Stored records
__________________________________________________

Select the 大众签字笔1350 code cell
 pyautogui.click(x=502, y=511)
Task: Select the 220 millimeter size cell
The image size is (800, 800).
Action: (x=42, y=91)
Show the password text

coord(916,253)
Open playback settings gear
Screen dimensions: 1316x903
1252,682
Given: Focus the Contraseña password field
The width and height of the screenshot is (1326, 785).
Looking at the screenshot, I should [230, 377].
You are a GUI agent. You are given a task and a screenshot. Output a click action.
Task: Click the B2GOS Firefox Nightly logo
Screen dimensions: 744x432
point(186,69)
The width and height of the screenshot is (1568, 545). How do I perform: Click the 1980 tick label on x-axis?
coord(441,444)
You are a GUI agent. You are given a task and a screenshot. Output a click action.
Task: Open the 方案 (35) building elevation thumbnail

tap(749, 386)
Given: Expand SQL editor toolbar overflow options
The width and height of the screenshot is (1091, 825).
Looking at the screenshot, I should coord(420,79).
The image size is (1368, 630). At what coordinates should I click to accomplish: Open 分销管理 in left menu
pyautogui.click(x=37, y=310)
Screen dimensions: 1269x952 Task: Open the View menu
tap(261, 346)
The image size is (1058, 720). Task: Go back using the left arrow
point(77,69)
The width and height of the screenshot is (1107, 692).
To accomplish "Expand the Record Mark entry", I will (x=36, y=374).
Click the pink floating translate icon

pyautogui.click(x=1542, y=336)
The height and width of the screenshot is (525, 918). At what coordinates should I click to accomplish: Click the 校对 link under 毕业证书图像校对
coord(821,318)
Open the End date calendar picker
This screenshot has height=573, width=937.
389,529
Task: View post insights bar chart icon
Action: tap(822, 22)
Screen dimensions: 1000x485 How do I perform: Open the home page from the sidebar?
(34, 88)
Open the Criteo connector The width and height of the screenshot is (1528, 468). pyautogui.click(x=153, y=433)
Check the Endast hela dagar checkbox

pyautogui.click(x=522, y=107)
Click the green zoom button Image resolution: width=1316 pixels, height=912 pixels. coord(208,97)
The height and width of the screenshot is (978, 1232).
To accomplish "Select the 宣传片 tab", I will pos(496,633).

__________________________________________________

* **TASK TO CARRY OUT**
Please copy the lines in the records above between the one holding "Task: Select the 220 millimeter size cell" and the one holding "The width and height of the screenshot is (1107, 692).", inclusive, exactly and with no other line.

* **YOUR SOLUTION**
Task: Select the 220 millimeter size cell
The image size is (800, 800).
Action: (x=42, y=91)
Show the password text

coord(916,253)
Open playback settings gear
Screen dimensions: 1316x903
1252,682
Given: Focus the Contraseña password field
The width and height of the screenshot is (1326, 785).
Looking at the screenshot, I should [230, 377].
You are a GUI agent. You are given a task and a screenshot. Output a click action.
Task: Click the B2GOS Firefox Nightly logo
Screen dimensions: 744x432
point(186,69)
The width and height of the screenshot is (1568, 545). How do I perform: Click the 1980 tick label on x-axis?
coord(441,444)
You are a GUI agent. You are given a task and a screenshot. Output a click action.
Task: Open the 方案 (35) building elevation thumbnail

tap(749, 386)
Given: Expand SQL editor toolbar overflow options
The width and height of the screenshot is (1091, 825).
Looking at the screenshot, I should coord(420,79).
The image size is (1368, 630). At what coordinates should I click to accomplish: Open 分销管理 in left menu
pyautogui.click(x=37, y=310)
Screen dimensions: 1269x952 Task: Open the View menu
tap(261, 346)
The image size is (1058, 720). Task: Go back using the left arrow
point(77,69)
The width and height of the screenshot is (1107, 692).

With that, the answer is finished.